Franz-Fabian Bellot, penasihat pembangunan dari Forests and Climate Change Programme (FORCLIME) Jerman, menyarankan pihak Indonesia untuk mencari jalan keluar untuk melindungi kawasan hutan tropis yang ada. "Hutan tropis Indonesia terluas ketiga, tapi menempati urutan dua dalam hal defrostasi," kata dia dalam seminar REDD+ dan Ekonomi Hijau di Indonesia yang diselenggarakan oleh Society of Indonesian Environmental Journalists dan The United Nations Office for REDD+ Coordination in Indonesia, Rabu, 4 Maret 2015
Bellot mengatakan pembukaan lahan hutan untuk industri kelapa sawit di Sumatra dan Kalimantan bakal memperparah defrostasi dan degradasi lahan di Indonesia. Sayangnya, dia beranggapan pembukaan lahan tersebut sulit dihentikan secara total. "Indonesia negara berkembang, butuh pembangunan." Menghentikan pembukaan lahan, katanya, juga tidak langsung menyelesaikan permasalahan.
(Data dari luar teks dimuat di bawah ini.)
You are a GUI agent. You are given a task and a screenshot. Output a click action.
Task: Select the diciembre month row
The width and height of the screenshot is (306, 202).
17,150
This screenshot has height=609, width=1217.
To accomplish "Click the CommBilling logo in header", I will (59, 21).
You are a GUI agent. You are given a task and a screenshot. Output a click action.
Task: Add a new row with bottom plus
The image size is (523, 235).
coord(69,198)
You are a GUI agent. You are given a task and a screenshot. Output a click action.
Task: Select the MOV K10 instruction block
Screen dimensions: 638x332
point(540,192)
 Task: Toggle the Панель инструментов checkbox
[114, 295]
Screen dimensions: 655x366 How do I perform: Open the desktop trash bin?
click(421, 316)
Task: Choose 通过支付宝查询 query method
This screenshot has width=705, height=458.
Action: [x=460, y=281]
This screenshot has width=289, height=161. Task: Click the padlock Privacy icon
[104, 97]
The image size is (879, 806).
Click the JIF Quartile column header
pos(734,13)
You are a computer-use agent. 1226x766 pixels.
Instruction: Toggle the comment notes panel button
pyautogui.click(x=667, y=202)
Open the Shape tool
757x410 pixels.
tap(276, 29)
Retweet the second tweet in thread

Wahjudi Wardojo, penasihat senior kebijakan terestrial The Nature Conservancy, menyebut sektor pertanian, kehutanan, dan penggunaan lahan lainnya juga menyumbang hingga 24 persen pemanasan global. "Hutan tempat penyimpan karbon. Begitu mereka ditebangi, karbon akan terlepas ke udara yang akhirnya berdampak pada pemanasan global dan perubahan iklim," katanya.
Skema REDD+, menurut Wahjudi, adalah program penting untuk menyelamatkan hutan alam yang tersisa. Menurut dia, pemerintah Indonesia perlu mengutamakan pendekatan kebijakan dan insentif positif dalam usaha mereduksi deforestasi dan peningkatan konservansi. "Insentif diberikan kepada wilayah yang mampu menjaga hutan alam yang tersisa."